▶ **DESCRIPTION OF THE TASK**: Swap each "Identify the location of" in the records below for "Point out the position of", then write out all the lines again with nothing else changed.

▶ **SOURCE DATA**:
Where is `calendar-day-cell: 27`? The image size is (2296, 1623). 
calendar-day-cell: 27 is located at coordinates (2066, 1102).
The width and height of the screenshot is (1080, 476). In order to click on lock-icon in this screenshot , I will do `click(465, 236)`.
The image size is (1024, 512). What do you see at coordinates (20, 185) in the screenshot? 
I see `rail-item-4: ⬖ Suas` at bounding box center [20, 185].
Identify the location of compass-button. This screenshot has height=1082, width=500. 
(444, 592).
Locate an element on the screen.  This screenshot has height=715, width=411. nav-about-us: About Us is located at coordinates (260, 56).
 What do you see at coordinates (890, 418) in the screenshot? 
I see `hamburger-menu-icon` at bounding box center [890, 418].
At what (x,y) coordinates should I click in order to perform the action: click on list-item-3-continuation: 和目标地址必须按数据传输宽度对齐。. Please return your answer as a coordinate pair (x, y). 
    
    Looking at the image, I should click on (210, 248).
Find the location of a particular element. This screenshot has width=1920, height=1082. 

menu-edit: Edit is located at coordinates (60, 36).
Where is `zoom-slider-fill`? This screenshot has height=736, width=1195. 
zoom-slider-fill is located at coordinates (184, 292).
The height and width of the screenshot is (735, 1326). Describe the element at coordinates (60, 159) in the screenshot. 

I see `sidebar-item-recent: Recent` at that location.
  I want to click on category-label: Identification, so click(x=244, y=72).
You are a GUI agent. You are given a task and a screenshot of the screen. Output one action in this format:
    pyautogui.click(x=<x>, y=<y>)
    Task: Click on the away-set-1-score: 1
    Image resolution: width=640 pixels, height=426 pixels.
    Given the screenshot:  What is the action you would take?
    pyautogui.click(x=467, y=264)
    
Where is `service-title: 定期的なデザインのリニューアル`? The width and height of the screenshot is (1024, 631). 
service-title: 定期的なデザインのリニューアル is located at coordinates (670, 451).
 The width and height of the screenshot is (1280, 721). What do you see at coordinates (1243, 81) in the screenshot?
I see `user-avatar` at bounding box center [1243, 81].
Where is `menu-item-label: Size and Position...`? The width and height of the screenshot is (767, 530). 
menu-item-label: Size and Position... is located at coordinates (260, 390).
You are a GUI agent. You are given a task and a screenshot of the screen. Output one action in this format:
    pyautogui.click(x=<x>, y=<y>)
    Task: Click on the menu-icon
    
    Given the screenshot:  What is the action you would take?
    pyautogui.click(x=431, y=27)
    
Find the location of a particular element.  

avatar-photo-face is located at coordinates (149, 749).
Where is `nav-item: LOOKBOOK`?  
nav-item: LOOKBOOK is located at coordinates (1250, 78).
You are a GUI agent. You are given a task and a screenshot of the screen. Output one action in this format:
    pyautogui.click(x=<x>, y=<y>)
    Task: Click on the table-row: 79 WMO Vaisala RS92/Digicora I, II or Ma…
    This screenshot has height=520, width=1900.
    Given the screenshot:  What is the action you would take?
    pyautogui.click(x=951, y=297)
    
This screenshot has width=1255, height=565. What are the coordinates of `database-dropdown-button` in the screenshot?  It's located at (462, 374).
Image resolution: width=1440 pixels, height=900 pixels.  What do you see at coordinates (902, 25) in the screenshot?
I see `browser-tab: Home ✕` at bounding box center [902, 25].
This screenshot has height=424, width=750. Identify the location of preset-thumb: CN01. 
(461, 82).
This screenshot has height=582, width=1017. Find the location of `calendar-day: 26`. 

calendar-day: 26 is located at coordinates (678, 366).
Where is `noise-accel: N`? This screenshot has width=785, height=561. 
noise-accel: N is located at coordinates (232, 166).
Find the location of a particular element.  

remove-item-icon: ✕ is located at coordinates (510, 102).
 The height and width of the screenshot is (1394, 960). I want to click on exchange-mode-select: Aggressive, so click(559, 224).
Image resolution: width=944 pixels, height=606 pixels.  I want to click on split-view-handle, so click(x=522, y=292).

▶ **ANSWER BOX**:
Where is `calendar-day-cell: 27`? The image size is (2296, 1623). 
calendar-day-cell: 27 is located at coordinates (2066, 1102).
The width and height of the screenshot is (1080, 476). In order to click on lock-icon in this screenshot , I will do `click(465, 236)`.
The image size is (1024, 512). What do you see at coordinates (20, 185) in the screenshot? 
I see `rail-item-4: ⬖ Suas` at bounding box center [20, 185].
Point out the position of compass-button. This screenshot has height=1082, width=500. 
(444, 592).
Locate an element on the screen.  This screenshot has height=715, width=411. nav-about-us: About Us is located at coordinates (260, 56).
 What do you see at coordinates (890, 418) in the screenshot? 
I see `hamburger-menu-icon` at bounding box center [890, 418].
At what (x,y) coordinates should I click in order to perform the action: click on list-item-3-continuation: 和目标地址必须按数据传输宽度对齐。. Please return your answer as a coordinate pair (x, y). 
    
    Looking at the image, I should click on (210, 248).
Find the location of a particular element. This screenshot has width=1920, height=1082. 

menu-edit: Edit is located at coordinates (60, 36).
Where is `zoom-slider-fill`? This screenshot has height=736, width=1195. 
zoom-slider-fill is located at coordinates (184, 292).
The height and width of the screenshot is (735, 1326). Describe the element at coordinates (60, 159) in the screenshot. 

I see `sidebar-item-recent: Recent` at that location.
  I want to click on category-label: Identification, so click(x=244, y=72).
You are a GUI agent. You are given a task and a screenshot of the screen. Output one action in this format:
    pyautogui.click(x=<x>, y=<y>)
    Task: Click on the away-set-1-score: 1
    Image resolution: width=640 pixels, height=426 pixels.
    Given the screenshot:  What is the action you would take?
    pyautogui.click(x=467, y=264)
    
Where is `service-title: 定期的なデザインのリニューアル`? The width and height of the screenshot is (1024, 631). 
service-title: 定期的なデザインのリニューアル is located at coordinates (670, 451).
 The width and height of the screenshot is (1280, 721). What do you see at coordinates (1243, 81) in the screenshot?
I see `user-avatar` at bounding box center [1243, 81].
Where is `menu-item-label: Size and Position...`? The width and height of the screenshot is (767, 530). 
menu-item-label: Size and Position... is located at coordinates (260, 390).
You are a GUI agent. You are given a task and a screenshot of the screen. Output one action in this format:
    pyautogui.click(x=<x>, y=<y>)
    Task: Click on the menu-icon
    
    Given the screenshot:  What is the action you would take?
    pyautogui.click(x=431, y=27)
    
Find the location of a particular element.  

avatar-photo-face is located at coordinates (149, 749).
Where is `nav-item: LOOKBOOK`?  
nav-item: LOOKBOOK is located at coordinates (1250, 78).
You are a GUI agent. You are given a task and a screenshot of the screen. Output one action in this format:
    pyautogui.click(x=<x>, y=<y>)
    Task: Click on the table-row: 79 WMO Vaisala RS92/Digicora I, II or Ma…
    This screenshot has height=520, width=1900.
    Given the screenshot:  What is the action you would take?
    pyautogui.click(x=951, y=297)
    
This screenshot has width=1255, height=565. What are the coordinates of `database-dropdown-button` in the screenshot?  It's located at (462, 374).
Image resolution: width=1440 pixels, height=900 pixels.  What do you see at coordinates (902, 25) in the screenshot?
I see `browser-tab: Home ✕` at bounding box center [902, 25].
This screenshot has height=424, width=750. Point out the position of preset-thumb: CN01. 
(461, 82).
This screenshot has height=582, width=1017. Find the location of `calendar-day: 26`. 

calendar-day: 26 is located at coordinates (678, 366).
Where is `noise-accel: N`? This screenshot has width=785, height=561. 
noise-accel: N is located at coordinates (232, 166).
Find the location of a particular element.  

remove-item-icon: ✕ is located at coordinates (510, 102).
 The height and width of the screenshot is (1394, 960). I want to click on exchange-mode-select: Aggressive, so click(559, 224).
Image resolution: width=944 pixels, height=606 pixels.  I want to click on split-view-handle, so click(x=522, y=292).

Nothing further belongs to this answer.